* **ABOUT THIS EXERCISE**
Every record must be retyped as it stands.

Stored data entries
..............................

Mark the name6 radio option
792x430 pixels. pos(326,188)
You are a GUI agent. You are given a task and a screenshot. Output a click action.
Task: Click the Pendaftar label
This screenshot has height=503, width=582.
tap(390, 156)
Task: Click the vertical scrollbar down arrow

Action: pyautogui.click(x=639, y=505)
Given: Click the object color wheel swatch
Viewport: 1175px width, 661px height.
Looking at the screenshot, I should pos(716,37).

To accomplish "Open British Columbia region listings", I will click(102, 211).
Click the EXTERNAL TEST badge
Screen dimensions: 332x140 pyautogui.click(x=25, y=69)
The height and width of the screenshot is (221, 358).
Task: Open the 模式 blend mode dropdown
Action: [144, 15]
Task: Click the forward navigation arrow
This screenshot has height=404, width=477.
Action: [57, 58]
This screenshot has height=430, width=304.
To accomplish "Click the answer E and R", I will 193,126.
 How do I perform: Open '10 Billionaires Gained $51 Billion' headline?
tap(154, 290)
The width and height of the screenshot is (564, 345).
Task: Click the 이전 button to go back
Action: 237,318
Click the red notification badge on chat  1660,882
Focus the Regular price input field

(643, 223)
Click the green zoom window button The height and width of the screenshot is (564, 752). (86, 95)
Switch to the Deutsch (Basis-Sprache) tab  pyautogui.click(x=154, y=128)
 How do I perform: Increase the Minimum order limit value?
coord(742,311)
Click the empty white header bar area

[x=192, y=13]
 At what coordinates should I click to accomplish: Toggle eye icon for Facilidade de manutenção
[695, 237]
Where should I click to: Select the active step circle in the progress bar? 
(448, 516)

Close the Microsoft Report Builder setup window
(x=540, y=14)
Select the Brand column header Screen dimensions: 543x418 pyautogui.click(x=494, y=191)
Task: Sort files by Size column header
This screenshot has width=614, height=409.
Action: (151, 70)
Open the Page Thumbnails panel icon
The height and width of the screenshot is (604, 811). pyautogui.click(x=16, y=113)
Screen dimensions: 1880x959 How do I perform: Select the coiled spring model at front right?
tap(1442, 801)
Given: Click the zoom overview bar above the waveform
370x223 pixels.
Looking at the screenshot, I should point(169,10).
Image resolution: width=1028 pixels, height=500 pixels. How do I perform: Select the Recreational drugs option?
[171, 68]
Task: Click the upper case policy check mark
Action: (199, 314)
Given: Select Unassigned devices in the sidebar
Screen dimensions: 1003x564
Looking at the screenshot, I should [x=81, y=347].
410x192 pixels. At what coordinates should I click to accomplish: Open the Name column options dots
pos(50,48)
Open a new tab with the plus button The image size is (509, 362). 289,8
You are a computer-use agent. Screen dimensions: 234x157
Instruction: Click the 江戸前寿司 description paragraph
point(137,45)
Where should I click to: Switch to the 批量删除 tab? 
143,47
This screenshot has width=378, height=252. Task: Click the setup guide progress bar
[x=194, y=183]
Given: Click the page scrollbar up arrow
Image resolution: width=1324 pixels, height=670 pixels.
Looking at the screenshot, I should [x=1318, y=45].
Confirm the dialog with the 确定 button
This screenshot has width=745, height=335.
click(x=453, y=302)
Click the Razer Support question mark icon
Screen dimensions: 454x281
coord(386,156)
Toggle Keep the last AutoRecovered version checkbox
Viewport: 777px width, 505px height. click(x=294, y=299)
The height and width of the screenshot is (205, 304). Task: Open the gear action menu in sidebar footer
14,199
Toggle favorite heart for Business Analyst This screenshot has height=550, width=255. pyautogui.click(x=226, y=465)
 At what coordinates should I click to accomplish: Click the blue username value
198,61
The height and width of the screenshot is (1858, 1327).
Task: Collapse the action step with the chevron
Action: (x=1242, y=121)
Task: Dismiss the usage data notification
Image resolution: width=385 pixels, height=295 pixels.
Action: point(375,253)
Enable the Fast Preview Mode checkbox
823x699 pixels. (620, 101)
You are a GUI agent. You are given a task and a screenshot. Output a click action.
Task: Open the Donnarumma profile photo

..............................

* **FINISHED EXERCISE**
Mark the name6 radio option
792x430 pixels. pos(326,188)
You are a GUI agent. You are given a task and a screenshot. Output a click action.
Task: Click the Pendaftar label
This screenshot has height=503, width=582.
tap(390, 156)
Task: Click the vertical scrollbar down arrow

Action: pyautogui.click(x=639, y=505)
Given: Click the object color wheel swatch
Viewport: 1175px width, 661px height.
Looking at the screenshot, I should pos(716,37).

To accomplish "Open British Columbia region listings", I will click(102, 211).
Click the EXTERNAL TEST badge
Screen dimensions: 332x140 pyautogui.click(x=25, y=69)
The height and width of the screenshot is (221, 358).
Task: Open the 模式 blend mode dropdown
Action: [144, 15]
Task: Click the forward navigation arrow
This screenshot has height=404, width=477.
Action: [57, 58]
This screenshot has height=430, width=304.
To accomplish "Click the answer E and R", I will 193,126.
 How do I perform: Open '10 Billionaires Gained $51 Billion' headline?
tap(154, 290)
The width and height of the screenshot is (564, 345).
Task: Click the 이전 button to go back
Action: 237,318
Click the red notification badge on chat  1660,882
Focus the Regular price input field

(643, 223)
Click the green zoom window button The height and width of the screenshot is (564, 752). (86, 95)
Switch to the Deutsch (Basis-Sprache) tab  pyautogui.click(x=154, y=128)
 How do I perform: Increase the Minimum order limit value?
coord(742,311)
Click the empty white header bar area

[x=192, y=13]
 At what coordinates should I click to accomplish: Toggle eye icon for Facilidade de manutenção
[695, 237]
Where should I click to: Select the active step circle in the progress bar? 
(448, 516)

Close the Microsoft Report Builder setup window
(x=540, y=14)
Select the Brand column header Screen dimensions: 543x418 pyautogui.click(x=494, y=191)
Task: Sort files by Size column header
This screenshot has width=614, height=409.
Action: (151, 70)
Open the Page Thumbnails panel icon
The height and width of the screenshot is (604, 811). pyautogui.click(x=16, y=113)
Screen dimensions: 1880x959 How do I perform: Select the coiled spring model at front right?
tap(1442, 801)
Given: Click the zoom overview bar above the waveform
370x223 pixels.
Looking at the screenshot, I should point(169,10).
Image resolution: width=1028 pixels, height=500 pixels. How do I perform: Select the Recreational drugs option?
[171, 68]
Task: Click the upper case policy check mark
Action: (199, 314)
Given: Select Unassigned devices in the sidebar
Screen dimensions: 1003x564
Looking at the screenshot, I should [x=81, y=347].
410x192 pixels. At what coordinates should I click to accomplish: Open the Name column options dots
pos(50,48)
Open a new tab with the plus button The image size is (509, 362). 289,8
You are a computer-use agent. Screen dimensions: 234x157
Instruction: Click the 江戸前寿司 description paragraph
point(137,45)
Where should I click to: Switch to the 批量删除 tab? 
143,47
This screenshot has width=378, height=252. Task: Click the setup guide progress bar
[x=194, y=183]
Given: Click the page scrollbar up arrow
Image resolution: width=1324 pixels, height=670 pixels.
Looking at the screenshot, I should [x=1318, y=45].
Confirm the dialog with the 确定 button
This screenshot has width=745, height=335.
click(x=453, y=302)
Click the Razer Support question mark icon
Screen dimensions: 454x281
coord(386,156)
Toggle Keep the last AutoRecovered version checkbox
Viewport: 777px width, 505px height. click(x=294, y=299)
The height and width of the screenshot is (205, 304). Task: Open the gear action menu in sidebar footer
14,199
Toggle favorite heart for Business Analyst This screenshot has height=550, width=255. pyautogui.click(x=226, y=465)
 At what coordinates should I click to accomplish: Click the blue username value
198,61
The height and width of the screenshot is (1858, 1327).
Task: Collapse the action step with the chevron
Action: (x=1242, y=121)
Task: Dismiss the usage data notification
Image resolution: width=385 pixels, height=295 pixels.
Action: point(375,253)
Enable the Fast Preview Mode checkbox
823x699 pixels. (620, 101)
You are a GUI agent. You are given a task and a screenshot. Output a click action.
Task: Open the Donnarumma profile photo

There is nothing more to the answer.